GEGEVEN TEKST:
--- --- ---

Met als doel dat die man er voor gewonnen wordt, voor dat Evangelie, voor die levende Heer, die merkbaar is in je gedrag, in je toewijding aan de ander. Die zal  dan toch nieuwsgierig worden naar de diepste reden en hopelijk daarvoor gewonnen worden. Het doel is dus missionair. En zo is het ook gegaan in de eerste eeuwen van het christendom. De grootste aanwas kwam juist door hoe vrouwen, maar ook slaven en andere minderbedeelden in het leven stonden: liefdevol, vertrouwend, gunnend. Zei Franciscus van Assisi het later ook niet: ‘Verkondig het Evangelie, desnoods met woorden.’ Zo is het nog steeds, toch?

Zo’n levenshouding – van ontzag voor God en een zuiver leven – is een vorm van schoonheid, schrijft Petrus.  Dat moet je niet zoeken (vers 3) in ‘uiterlijkheden, zoals kunstig gevlochten haar, gouden sieraden of elegante kleding, maar in wat verborgen ligt in uw hart, in een zacht en stil gemoed. Dat is een onvergankelijk sieraad dat God kostbaar acht.’ Tussen twee haakjes: dat wil niet zeggen dat hier sieraden, een pittig kapsel, stijlvolle make-up en een mooie outfit worden verboden. O nee, het hoort ook bij de schepping om je goed te verzorgen, om er mooi uit te zien. Petrus focust helemaal niet op het negatieve, maar juist op het positieve: over schoonheid die nog veel dieper en verder gaat. Want laten we wel wezen: die eerste schoonheid blijft wel buitenkant, aan de oppervlakte steken. En zeker in onze cultuur is daar wel heel veel aandacht voor. Hoeveel bladen gaan niet over uiterlijke schoonheid en schoonheidsidealen? Hoeveel vlogs zijn hier niet aan gewijd? Hoevelen zijn hier niet mee in de weer op Istagram en Facebook? Maar hoe echt is dat allemaal? Hoeveel mensen worden daar op hun beurt weer niet onzeker van? Of maskeren hun onzekerheid juist door die te verhullen onder allerlei uiterlijk vertoon?

--- --- ---

DOEL: Werk een stuk van de gegeven tekst bij, van "Met als doel" tot "nog steeds, toch?", en zet daarin "zorgzaam" in plaats van "liefdevol". De rijen hierna komen uit een andere bron.

VERMELDE RIJEN:

--- --- ---

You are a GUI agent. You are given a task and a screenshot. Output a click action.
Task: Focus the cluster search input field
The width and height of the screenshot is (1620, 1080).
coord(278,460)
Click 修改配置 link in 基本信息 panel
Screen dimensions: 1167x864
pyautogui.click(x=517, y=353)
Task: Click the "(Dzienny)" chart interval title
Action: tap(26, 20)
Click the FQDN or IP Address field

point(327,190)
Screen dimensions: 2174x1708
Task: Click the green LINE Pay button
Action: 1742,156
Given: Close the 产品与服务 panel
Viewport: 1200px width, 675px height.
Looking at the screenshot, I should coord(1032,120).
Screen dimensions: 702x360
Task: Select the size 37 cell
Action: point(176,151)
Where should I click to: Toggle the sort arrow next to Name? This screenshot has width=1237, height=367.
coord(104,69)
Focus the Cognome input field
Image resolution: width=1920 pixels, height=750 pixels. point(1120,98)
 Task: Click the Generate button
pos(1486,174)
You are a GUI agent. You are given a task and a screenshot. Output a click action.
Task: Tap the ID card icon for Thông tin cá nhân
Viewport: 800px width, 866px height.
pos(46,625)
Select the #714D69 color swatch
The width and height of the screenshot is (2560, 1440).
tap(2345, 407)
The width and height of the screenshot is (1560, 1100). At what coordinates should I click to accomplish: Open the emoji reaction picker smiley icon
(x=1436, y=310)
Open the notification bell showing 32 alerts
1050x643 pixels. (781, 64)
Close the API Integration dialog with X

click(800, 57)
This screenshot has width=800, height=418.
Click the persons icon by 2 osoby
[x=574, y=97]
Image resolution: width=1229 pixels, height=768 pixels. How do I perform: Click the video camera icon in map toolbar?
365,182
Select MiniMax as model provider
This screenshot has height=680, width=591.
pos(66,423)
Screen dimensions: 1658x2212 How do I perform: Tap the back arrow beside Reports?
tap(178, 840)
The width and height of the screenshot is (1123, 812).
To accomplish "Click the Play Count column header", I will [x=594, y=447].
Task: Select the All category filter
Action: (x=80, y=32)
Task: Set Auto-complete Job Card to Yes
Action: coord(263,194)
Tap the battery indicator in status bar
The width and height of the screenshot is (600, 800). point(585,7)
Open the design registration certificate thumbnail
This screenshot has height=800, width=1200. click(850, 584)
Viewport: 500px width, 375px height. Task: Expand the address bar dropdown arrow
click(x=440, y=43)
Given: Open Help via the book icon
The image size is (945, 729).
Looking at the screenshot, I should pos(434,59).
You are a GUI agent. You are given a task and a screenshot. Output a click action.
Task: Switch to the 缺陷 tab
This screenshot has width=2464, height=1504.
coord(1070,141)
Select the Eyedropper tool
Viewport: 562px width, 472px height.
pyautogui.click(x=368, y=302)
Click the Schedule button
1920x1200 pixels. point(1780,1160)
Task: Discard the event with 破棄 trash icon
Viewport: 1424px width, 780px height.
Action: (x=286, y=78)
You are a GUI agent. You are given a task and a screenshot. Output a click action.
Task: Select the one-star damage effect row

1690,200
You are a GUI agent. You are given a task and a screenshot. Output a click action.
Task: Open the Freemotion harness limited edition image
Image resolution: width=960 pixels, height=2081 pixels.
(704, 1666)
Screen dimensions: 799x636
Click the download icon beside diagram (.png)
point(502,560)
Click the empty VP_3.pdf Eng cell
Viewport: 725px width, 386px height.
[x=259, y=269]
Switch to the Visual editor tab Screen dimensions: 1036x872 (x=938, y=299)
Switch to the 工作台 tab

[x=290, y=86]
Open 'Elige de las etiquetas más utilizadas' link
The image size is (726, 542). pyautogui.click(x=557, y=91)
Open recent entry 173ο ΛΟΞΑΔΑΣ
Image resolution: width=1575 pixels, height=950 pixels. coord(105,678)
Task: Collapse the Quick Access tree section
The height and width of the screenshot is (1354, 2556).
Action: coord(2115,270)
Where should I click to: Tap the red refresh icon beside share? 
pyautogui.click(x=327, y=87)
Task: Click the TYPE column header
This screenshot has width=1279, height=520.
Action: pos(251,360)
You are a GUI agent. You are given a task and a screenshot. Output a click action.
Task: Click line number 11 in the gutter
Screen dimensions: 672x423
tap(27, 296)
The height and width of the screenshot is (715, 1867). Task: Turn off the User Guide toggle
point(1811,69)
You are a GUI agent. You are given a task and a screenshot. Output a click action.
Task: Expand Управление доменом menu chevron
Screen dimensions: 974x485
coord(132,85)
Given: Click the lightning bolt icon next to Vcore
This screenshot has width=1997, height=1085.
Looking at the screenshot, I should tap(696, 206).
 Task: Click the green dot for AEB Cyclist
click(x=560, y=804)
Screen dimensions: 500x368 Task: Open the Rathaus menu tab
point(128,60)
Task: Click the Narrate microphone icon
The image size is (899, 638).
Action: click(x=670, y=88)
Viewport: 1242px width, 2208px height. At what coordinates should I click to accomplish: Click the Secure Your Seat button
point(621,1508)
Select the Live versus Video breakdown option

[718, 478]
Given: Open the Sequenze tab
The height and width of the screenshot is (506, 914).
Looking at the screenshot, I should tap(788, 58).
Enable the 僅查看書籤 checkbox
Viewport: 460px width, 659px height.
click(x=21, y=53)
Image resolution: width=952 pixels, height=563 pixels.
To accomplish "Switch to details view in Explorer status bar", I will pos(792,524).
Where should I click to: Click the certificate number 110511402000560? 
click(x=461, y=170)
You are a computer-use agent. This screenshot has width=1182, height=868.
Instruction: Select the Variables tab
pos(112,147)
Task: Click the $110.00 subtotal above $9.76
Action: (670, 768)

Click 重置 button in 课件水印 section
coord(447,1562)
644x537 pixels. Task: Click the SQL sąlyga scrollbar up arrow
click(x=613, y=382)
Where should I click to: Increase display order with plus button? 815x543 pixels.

--- --- ---

GESCHREVEN ANTWOORD:
Met als doel dat die man er voor gewonnen wordt, voor dat Evangelie, voor die levende Heer, die merkbaar is in je gedrag, in je toewijding aan de ander. Die zal  dan toch nieuwsgierig worden naar de diepste reden en hopelijk daarvoor gewonnen worden. Het doel is dus missionair. En zo is het ook gegaan in de eerste eeuwen van het christendom. De grootste aanwas kwam juist door hoe vrouwen, maar ook slaven en andere minderbedeelden in het leven stonden: zorgzaam, vertrouwend, gunnend. Zei Franciscus van Assisi het later ook niet: ‘Verkondig het Evangelie, desnoods met woorden.’ Zo is het nog steeds, toch?